Hospital admissions in New Jersey declined nearly 20 percent between from 2012 to 2016, a trend that should have made the overall cost of health care cheaper.
But instead, hospital costs rose 12 percent because the price of delivering that care soared by 38 percent, according to information released Thursday by the New Jersey Health Care Quality Institute, a nonprofit research and advocacy organization.
Linda Schwimmer, the institute's president and CEO, released the first-of-its kind information to help shape how employers and state policy makers think about health care spending.

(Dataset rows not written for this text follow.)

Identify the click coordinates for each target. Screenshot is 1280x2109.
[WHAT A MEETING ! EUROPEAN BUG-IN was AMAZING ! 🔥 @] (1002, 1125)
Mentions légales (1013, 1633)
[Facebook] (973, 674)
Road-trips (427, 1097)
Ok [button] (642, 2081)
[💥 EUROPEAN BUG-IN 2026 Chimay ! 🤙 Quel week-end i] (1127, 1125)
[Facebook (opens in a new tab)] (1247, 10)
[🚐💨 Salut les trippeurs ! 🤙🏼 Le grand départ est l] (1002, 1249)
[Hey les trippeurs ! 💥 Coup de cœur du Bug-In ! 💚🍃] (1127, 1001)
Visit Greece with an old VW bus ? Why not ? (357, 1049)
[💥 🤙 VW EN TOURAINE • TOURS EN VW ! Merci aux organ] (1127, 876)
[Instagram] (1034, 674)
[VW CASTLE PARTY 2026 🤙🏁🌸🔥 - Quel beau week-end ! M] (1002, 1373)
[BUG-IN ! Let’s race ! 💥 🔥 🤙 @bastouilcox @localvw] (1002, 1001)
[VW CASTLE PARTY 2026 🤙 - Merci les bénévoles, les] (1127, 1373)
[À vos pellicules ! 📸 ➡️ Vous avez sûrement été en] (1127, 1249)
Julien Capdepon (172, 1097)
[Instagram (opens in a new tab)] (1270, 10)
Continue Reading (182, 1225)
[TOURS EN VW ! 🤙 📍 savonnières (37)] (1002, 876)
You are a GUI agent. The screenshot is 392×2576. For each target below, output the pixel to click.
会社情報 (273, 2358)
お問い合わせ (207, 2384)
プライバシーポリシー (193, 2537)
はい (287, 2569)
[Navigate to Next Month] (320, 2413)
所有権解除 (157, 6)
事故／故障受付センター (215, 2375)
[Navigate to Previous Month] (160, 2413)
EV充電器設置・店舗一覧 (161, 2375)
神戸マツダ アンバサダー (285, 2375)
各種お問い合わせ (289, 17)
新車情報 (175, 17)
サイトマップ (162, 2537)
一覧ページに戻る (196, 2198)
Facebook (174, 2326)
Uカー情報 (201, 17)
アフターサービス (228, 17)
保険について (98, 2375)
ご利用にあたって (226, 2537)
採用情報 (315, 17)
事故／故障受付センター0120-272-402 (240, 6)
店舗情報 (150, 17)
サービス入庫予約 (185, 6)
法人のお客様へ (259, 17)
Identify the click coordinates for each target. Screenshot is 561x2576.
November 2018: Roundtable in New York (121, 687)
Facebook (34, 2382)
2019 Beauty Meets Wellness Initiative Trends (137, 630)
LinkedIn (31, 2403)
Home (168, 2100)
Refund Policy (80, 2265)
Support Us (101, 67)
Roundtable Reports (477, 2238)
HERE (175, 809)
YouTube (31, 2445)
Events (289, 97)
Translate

"We want to see more transparency, so more groups like ours can work to shine a light on trends and improve affordability. It will be essential to getting more people covered and improving quality of life," Schwimmer said. She included the data Thursday's installment of her monthly blog.
Schwimmer asked the Health Care Cost Institute, a non-partisan, nonprofit think tank to delve into the reams of health claims data and compare New Jersey to the nation.
New Jerseyans pay the fifth-highest health care costs, and rising prices are a significant reason why, according to the national institute's analysis.
Based on health care claims by private insurance from 2012 to 2016 the data found:
- Health care spending rose 15 percent nationally compared to 18 percent in New Jersey. The difference is worth hundreds of millions of dollars, Schwimmer said.
- Hospital admissions declined 19 percent in the state, but because prices rose 38 percent, inpatient spending grew by nearly 13 percent.
- Per-person spending rose 49 percent for newborn care, 32 percent for emergency care, 31 percent for laboratory testing, 20 percent for surgeries and 17 percent for labor and delivery.
- Drug costs rose 27 percent in New Jersey and nationally. In N.J., drugs treating skin conditions rose the most, at 93 percent. Cancer drugs rose 64 percent. "Certainly there are examples of new and costly life-saving and life-changing drugs, but there also are many examples of price hikes in drugs that have existed on the market for many years," she said.
Employers and insurance companies have long encouraged people to go to outpatient surgery centers and testing labs rather than hospitals as a means to reduce costs.
Judging by the data, "you can say we are doing a pretty good job reducing unnecessary utilization, like extra testing and other care that doesn't have a lot of value," Schwimmer said. "But that is not going to be enough."
"It's how high prices are for certain things," she added. The price of care "is growing more rapidly here than the rest of there country."
It's not clear why prices are rising so fast in the Garden State. Sure, New Jersey is an expensive place to live, but that was true in 2012, the first year the data was collected, Schwimmer said.
We also have an increasing number of people turning 65 but the analysis uses claims data from private insurers like Aetna and UnitedHealthcare, not the government-run Medicare program, she said.
Studies have shown hospital consolidations generally drive up the cost of health care, as hospitals wield greater negotiating power with insurers and employers. There are 72 hospitals in New Jersey and all but a dozen are part of a larger system or chain. Schwimmer said she didn't know if the merger mania over the last decade contribute to pricing increases. "But it's a fair question to ask," she said.
Ideally, the Murphy administration and the state Legislature would create New Jersey's own health care claim database to analyze expenses, Schwimmer said. Ohio, Massachusetts and Montana have done so, she added.
An earlier version of a bill Gov. Phil Murphy signed into law in the spring, aimed at ending surprise medical bills from out-of-network doctors and hospitals, would have created the data base. That provision was eliminated.